(Beginning of Provided data)

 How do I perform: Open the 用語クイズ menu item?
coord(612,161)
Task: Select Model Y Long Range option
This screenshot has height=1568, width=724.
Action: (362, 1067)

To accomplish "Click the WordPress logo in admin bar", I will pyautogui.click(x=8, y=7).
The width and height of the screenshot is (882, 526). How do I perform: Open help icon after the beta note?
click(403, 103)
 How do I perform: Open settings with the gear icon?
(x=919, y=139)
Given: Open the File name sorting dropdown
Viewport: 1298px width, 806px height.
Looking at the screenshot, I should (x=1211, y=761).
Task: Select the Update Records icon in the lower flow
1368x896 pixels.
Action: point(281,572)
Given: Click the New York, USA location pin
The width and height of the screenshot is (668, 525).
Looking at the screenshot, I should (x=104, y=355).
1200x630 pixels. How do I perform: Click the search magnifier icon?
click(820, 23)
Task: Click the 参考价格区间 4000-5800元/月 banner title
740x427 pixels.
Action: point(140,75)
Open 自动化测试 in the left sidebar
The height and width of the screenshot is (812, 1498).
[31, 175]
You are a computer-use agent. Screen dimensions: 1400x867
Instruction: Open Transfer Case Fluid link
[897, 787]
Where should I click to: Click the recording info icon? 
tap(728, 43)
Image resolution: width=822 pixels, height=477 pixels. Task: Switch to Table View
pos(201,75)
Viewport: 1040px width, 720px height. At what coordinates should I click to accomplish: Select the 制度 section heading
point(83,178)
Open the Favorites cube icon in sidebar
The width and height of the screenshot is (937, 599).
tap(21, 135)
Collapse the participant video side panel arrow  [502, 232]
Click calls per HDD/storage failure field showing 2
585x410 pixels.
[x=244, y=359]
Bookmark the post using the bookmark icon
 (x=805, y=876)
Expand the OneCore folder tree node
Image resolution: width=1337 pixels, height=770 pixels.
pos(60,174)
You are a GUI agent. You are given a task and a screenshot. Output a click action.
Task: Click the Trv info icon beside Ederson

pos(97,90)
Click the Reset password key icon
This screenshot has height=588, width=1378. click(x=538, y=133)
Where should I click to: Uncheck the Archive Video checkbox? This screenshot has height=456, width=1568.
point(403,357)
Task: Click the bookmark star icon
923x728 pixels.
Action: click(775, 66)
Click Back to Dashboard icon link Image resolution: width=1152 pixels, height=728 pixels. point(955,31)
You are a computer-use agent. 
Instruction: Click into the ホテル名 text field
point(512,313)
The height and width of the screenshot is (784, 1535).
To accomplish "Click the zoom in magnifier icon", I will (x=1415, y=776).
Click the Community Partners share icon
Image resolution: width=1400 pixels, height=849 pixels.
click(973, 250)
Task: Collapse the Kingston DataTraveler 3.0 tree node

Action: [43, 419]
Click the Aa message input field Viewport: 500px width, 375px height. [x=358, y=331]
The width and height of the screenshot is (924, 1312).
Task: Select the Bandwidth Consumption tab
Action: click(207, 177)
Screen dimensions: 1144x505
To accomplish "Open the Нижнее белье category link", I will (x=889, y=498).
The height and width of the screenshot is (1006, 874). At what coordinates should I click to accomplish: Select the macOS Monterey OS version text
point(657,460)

(End of Provided data)

Give every line of the material that includes the string "dimensions".

● **Solution below**:
You are a computer-use agent. Screen dimensions: 1400x867
Screen dimensions: 1144x505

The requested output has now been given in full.